Entries:

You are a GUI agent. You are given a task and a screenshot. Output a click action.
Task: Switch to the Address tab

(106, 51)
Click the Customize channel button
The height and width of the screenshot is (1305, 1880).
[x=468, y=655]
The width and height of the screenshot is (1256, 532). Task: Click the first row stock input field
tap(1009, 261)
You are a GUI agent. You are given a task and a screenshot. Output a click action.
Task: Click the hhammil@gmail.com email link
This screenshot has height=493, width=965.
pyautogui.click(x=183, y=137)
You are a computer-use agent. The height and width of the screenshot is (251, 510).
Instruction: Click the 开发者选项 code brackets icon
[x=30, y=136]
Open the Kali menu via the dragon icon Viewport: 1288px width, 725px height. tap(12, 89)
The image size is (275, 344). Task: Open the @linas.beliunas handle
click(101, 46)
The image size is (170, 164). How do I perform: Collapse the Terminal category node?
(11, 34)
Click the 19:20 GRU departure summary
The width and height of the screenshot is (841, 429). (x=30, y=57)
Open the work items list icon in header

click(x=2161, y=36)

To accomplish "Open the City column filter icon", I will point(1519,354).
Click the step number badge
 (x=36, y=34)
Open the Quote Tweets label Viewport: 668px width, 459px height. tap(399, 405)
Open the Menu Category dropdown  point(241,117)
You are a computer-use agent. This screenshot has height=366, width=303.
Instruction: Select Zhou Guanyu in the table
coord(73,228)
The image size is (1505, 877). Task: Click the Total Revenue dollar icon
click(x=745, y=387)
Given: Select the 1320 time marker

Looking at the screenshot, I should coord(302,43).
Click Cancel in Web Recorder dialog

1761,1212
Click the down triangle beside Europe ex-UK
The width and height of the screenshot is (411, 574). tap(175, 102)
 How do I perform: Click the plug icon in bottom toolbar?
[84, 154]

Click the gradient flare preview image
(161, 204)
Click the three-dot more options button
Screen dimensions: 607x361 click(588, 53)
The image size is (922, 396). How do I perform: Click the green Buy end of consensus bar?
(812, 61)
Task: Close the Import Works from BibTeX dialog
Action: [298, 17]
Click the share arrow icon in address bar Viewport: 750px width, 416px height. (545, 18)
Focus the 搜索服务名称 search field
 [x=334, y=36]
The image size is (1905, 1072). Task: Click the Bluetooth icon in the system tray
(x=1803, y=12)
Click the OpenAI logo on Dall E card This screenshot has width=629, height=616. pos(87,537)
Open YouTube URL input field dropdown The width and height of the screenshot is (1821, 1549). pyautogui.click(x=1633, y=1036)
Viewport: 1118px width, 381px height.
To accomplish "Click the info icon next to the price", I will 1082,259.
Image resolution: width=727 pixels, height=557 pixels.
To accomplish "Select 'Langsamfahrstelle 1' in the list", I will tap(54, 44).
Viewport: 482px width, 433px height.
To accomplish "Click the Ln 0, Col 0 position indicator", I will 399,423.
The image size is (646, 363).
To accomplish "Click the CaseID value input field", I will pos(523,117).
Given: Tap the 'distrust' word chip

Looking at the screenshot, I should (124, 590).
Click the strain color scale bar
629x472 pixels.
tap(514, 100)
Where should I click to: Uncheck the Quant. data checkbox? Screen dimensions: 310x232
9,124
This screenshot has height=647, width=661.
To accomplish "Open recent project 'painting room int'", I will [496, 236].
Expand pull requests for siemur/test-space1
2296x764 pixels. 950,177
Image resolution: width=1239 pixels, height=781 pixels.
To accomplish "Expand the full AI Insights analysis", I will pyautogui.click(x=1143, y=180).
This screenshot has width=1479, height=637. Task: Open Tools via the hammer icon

Description of the task:
Please revise all of the material above, changing every "Viewport" to "Display" and leaving everything else as it is.

Final answer:
You are a GUI agent. You are given a task and a screenshot. Output a click action.
Task: Switch to the Address tab

(106, 51)
Click the Customize channel button
The height and width of the screenshot is (1305, 1880).
[x=468, y=655]
The width and height of the screenshot is (1256, 532). Task: Click the first row stock input field
tap(1009, 261)
You are a GUI agent. You are given a task and a screenshot. Output a click action.
Task: Click the hhammil@gmail.com email link
This screenshot has height=493, width=965.
pyautogui.click(x=183, y=137)
You are a computer-use agent. The height and width of the screenshot is (251, 510).
Instruction: Click the 开发者选项 code brackets icon
[x=30, y=136]
Open the Kali menu via the dragon icon Display: 1288px width, 725px height. tap(12, 89)
The image size is (275, 344). Task: Open the @linas.beliunas handle
click(101, 46)
The image size is (170, 164). How do I perform: Collapse the Terminal category node?
(11, 34)
Click the 19:20 GRU departure summary
The width and height of the screenshot is (841, 429). (x=30, y=57)
Open the work items list icon in header

click(x=2161, y=36)

To accomplish "Open the City column filter icon", I will point(1519,354).
Click the step number badge
 (x=36, y=34)
Open the Quote Tweets label Display: 668px width, 459px height. tap(399, 405)
Open the Menu Category dropdown  point(241,117)
You are a computer-use agent. This screenshot has height=366, width=303.
Instruction: Select Zhou Guanyu in the table
coord(73,228)
The image size is (1505, 877). Task: Click the Total Revenue dollar icon
click(x=745, y=387)
Given: Select the 1320 time marker

Looking at the screenshot, I should coord(302,43).
Click Cancel in Web Recorder dialog

1761,1212
Click the down triangle beside Europe ex-UK
The width and height of the screenshot is (411, 574). tap(175, 102)
 How do I perform: Click the plug icon in bottom toolbar?
[84, 154]

Click the gradient flare preview image
(161, 204)
Click the three-dot more options button
Screen dimensions: 607x361 click(588, 53)
The image size is (922, 396). How do I perform: Click the green Buy end of consensus bar?
(812, 61)
Task: Close the Import Works from BibTeX dialog
Action: [298, 17]
Click the share arrow icon in address bar Display: 750px width, 416px height. (545, 18)
Focus the 搜索服务名称 search field
 [x=334, y=36]
The image size is (1905, 1072). Task: Click the Bluetooth icon in the system tray
(x=1803, y=12)
Click the OpenAI logo on Dall E card This screenshot has width=629, height=616. pos(87,537)
Open YouTube URL input field dropdown The width and height of the screenshot is (1821, 1549). pyautogui.click(x=1633, y=1036)
Display: 1118px width, 381px height.
To accomplish "Click the info icon next to the price", I will 1082,259.
Image resolution: width=727 pixels, height=557 pixels.
To accomplish "Select 'Langsamfahrstelle 1' in the list", I will tap(54, 44).
Display: 482px width, 433px height.
To accomplish "Click the Ln 0, Col 0 position indicator", I will 399,423.
The image size is (646, 363).
To accomplish "Click the CaseID value input field", I will pos(523,117).
Given: Tap the 'distrust' word chip

Looking at the screenshot, I should (124, 590).
Click the strain color scale bar
629x472 pixels.
tap(514, 100)
Where should I click to: Uncheck the Quant. data checkbox? Screen dimensions: 310x232
9,124
This screenshot has height=647, width=661.
To accomplish "Open recent project 'painting room int'", I will [496, 236].
Expand pull requests for siemur/test-space1
2296x764 pixels. 950,177
Image resolution: width=1239 pixels, height=781 pixels.
To accomplish "Expand the full AI Insights analysis", I will pyautogui.click(x=1143, y=180).
This screenshot has width=1479, height=637. Task: Open Tools via the hammer icon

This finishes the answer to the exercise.